Norway can be looked up to as an admirable example of how to improve prisons. A few prominent examples include placing low level offenders in open prisons where there is only one person per cell, funding all prisons to offer programmes of education, mental health and drug treatment, and placing emphasis on helping offenders reintegrate into society again through providing services that help with housing and employment. Consequently, Norway has one of the lowest recidivism rates in the world, of 20%, and enjoys increased economic benefits as less money is being funnelled into the justice system, and as increased employment results in higher taxes paid. Norway views prisons as an opportunity to improve society by helping offenders, rather than ostracising them, and regards the loss of freedom as punishment enough for certain crimes.
However they are not the only example of this, as several other countries have their own forms of rehabilitation that have also proven effective. For example; female prisoners in Ethiopia are offered classes in literacy and sustainable skills, and offered loans to start developing business ideas while in prison, allowing them to earn an income; Uruguay’s national rehabilitation center provides classes in learning new trades and skills, resulting in a recidivism rate of just 10 – 12 %, and Brazil and Italy have introduced initiatives where prisoners can reduce their sentence by a few days for every book they read, which helps encourage reading and increases literacy rates.
These are just a few of the many possible programmes that could be adopted by the US and used alongside the current forms of rehabilitation already in place, in order to achieve as low a reoffending rate and economic advantages as seen in several other countries.

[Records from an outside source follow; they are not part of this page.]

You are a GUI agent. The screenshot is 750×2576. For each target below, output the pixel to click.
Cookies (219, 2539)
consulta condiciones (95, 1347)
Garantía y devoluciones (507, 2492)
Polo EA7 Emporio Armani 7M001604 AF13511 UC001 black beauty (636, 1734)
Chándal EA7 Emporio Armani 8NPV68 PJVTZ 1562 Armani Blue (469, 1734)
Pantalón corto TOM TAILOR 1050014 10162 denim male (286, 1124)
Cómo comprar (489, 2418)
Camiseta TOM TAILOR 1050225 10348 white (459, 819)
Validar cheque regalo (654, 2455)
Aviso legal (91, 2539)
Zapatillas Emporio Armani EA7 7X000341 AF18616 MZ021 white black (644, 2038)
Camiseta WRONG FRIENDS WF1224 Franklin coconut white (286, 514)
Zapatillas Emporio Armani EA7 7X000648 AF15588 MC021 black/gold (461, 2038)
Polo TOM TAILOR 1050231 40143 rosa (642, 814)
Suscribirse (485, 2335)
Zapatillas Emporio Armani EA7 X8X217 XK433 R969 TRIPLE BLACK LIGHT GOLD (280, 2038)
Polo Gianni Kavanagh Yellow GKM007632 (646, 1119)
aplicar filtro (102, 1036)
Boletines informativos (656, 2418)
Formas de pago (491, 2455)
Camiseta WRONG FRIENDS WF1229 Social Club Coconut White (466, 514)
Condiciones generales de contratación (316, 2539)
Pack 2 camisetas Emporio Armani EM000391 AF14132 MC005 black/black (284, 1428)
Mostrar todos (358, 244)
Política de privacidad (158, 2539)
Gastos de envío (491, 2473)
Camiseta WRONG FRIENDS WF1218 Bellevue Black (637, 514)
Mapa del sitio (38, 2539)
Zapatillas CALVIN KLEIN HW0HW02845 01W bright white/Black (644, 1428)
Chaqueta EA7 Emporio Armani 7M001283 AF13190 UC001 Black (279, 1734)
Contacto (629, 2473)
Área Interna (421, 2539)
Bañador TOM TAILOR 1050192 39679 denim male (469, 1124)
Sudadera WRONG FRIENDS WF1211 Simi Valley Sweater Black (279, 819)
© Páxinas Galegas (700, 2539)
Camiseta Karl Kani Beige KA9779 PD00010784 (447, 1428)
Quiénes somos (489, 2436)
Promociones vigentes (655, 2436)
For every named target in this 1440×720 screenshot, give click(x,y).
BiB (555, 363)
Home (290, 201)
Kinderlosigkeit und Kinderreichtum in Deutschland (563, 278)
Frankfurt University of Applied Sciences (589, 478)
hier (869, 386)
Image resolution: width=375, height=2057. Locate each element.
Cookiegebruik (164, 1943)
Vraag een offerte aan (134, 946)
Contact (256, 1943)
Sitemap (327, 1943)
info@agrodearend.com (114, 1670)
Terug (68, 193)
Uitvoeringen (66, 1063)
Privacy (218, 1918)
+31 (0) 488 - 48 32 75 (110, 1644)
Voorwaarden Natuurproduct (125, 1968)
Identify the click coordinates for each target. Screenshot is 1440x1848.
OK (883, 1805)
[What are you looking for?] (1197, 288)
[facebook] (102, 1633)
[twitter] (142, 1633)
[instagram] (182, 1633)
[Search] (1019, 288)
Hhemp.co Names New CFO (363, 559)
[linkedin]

Advocating for this stance is not to advocate against the detainment of dangerous individuals, but to support an argument substantiated by research and evidence from other countries, that calls for the need to provide opportunity to offenders, especially those nonviolent, to reflect and improve on their choices and behaviour.
The problem of injustices within the US justice system has never been more prevalent and paramount than now; the system has unfortunately failed countless people, in even further ways not covered by this article, and what is desperately needed is change within all its branches. The people do not benefit from mass incarceration and ineffective rehabilitation but do benefit from reduced funds going into the detainment of individuals, and more going to helping its citizens and the economy. However there is an unprecedented increase in support of criminal justice reform, with activists, lawyers and organisations fighting for more effective and humane prison practices.
But if we do not address the core of a problem then we are only preventing further issues, rather than solving them; so in order to create enduring tangible change, US legislators need to reform both the system and the laws that contribute to mass incarceration, and break the fated cycle of punishment, resentment and recidivism.